Um dos policiais se sentou no banco reservado para pessoas com mais de 60 anos e o outro ficou em pé. Não falaram mais. Eu me contive para não puxar conversa. Refleti naqueles milésimos de segundo e decidi ficar calada. Desceria dali a duas estações e avaliei o risco que seria questionar dois policiais que viam a vida de dois seres humanos com tanto desprezo, desumanidade e preconceito.

Não se trata de defender um traficante de droga. Para dizer que alguém é um traficante e rebaixá-lo à categoria de criminoso ou vagabundo, como fez o policial grisalho, é necessário muito mais do que apenas encontrar uma pessoa com maconha ou outra droga qualquer. Cabe à polícia fazer o que a cada dia tem sido menos feito: investigar. Colher provas, ouvir testemunhas e depoimento do investigado.

Se eu fosse a mãe desses dois rapazes detidos pelo policial que seguia comigo naquele vagão também defenderia meus filhos e exigiria uma investigação mais profunda antes de vê-los jogados em uma cela úmida e fria apinhada com outros presos, muitos desses na mesma situação.

Todas as pessoas que não estudam, não trabalham e não têm carteira assinada são vagabundas? Claro que não. Dados recentes do IBGE (Instituto Brasileiro de Geografia e Estatística) mostram que um em cada quatro jovens ou adolescentes entre 14 e 29 anos de idade estão nesta situação.

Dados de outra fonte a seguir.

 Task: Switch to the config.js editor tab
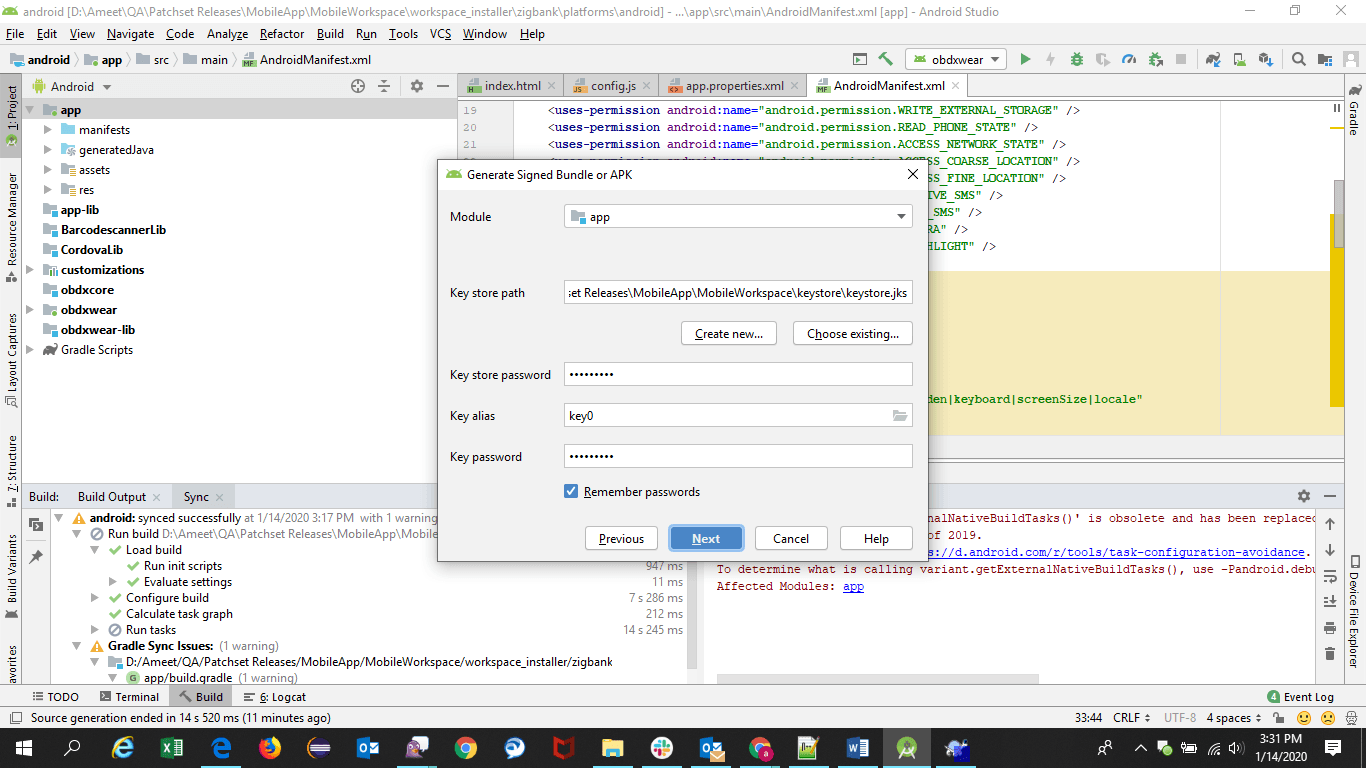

É vagabundo? Senta o dedo. Enfileira todo mundo e vai apertando o gatilho até eliminar um por um, esses vagabundos. Os meus, os seus, os nossos filhos. Os nossos jovens. É isso que o policial grisalho defendeu sem vergonha, sem humanidade e com toda a carga de preconceito naquele vagão do metrô, na manhã desta segunda-feira, na maior e mais rica cidade do Brasil.